An example of the application’s prowess in identifying genomic issues is its diagnosing of a rare and sometimes-difficult-to-detect genetic disorder known as the Wiedemann-Steiner Syndrome by closely scanning the facial features of children. Face2Gene effectively helps individuals save a lot of money by enabling patients and their families to avoid expensive and time-consuming genomic diagnostics. The app uses a trial-and-error method to narrow down the list of ailment possibilities in patients. Once a face is scanned, the list of ailments is displayed on a screen, with the most obvious result usually on top. Using this data, patients and healthcare workers can seek a second, possibly more knowledgeable opinion and diagnosis to confirm the results of the application.

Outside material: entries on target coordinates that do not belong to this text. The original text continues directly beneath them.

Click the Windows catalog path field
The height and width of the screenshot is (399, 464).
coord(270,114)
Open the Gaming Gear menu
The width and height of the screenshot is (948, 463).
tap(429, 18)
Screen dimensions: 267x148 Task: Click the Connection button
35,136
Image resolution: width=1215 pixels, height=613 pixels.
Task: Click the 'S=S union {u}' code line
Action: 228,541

Healthcare professionals using the application can also upload patients’ pictures online to widen the database of the application. In this way, the disease-detecting capabilities of the tool will keep getting better with time, and eventually, it will be able to detect all the genetic disorders based on facial irregularities. As is the case with any of the other AI-based healthcare applications, the main drawback of Face2Gene is bias in genomic diagnoses due to a lack of adequate diversity in its database. As a result, the frequency with which the application can detect genetic disorders in Caucasian faces is much greater than how correctly and often it can diagnose the same disorders for individuals belonging to other races.

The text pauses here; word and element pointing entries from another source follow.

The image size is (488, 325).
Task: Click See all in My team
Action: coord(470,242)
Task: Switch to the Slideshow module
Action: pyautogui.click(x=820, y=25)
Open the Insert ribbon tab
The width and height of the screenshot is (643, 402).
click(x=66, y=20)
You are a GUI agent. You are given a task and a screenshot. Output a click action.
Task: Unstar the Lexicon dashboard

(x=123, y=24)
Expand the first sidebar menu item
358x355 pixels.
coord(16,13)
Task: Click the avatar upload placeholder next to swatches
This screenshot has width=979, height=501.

Limitations of AI in Genomic Diagnostics
Speaking of drawbacks, the involvement of AI in genomic diagnostics (just like with the presence of AI in healthcare) comes with some unique problems that need to be addressed before the technology can be used more in the field. Some of these limitations or challenges faced by the technology in the field of genetic diagnostics are:
The black box problem of AI is well known by most people who use the technology for complex operations. The lack of transparency may not be a major problem for low-risk operations with room for trial and error. As we know well, healthcare-related operations do not belong in that category. In fact, the lack of understanding about how certain medical decisions were formulated could result in a loss of lives. The ‘why’ is an inseparable part of all types of medical practices and, therefore, the lack of explainability behind key decisions taken by AI in healthcare prohibits its usage in the field of genomics too. As we know, human genomics is probably the most complicated section of healthcare due to the billions of data strands involved in it. Due to this convoluted nature of our genomics, a lack of interpretability in diagnostics provided would result in healthcare workers being unable to work out how specific ailments were detected.

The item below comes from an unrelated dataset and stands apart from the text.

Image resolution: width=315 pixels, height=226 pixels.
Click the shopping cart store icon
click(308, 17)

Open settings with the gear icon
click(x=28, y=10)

AI governance is a vital aspect for the application of technology in any field. From the earlier point, AI’s lack of explainability, transparency and examples of bias means that regulatory bodies, such as the FDA, will find enough reasons to not allow the technology to be applied in genomic diagnostics.
So, whenever data experts and other professionals associated with the technology find solutions to the other problems of AI in healthcare, its use in the field of genomic diagnostics will be fairly limited.
As we know, AI has a long list of qualities that make it capable enough to breakthrough in any field of work. As seen from the two applications listed above, its involvement in the sphere of genomics is highly exciting for the future too. However, AI’s typical limitations prevent it from being a dominant force in the field of genomic diagnostics, at least for now.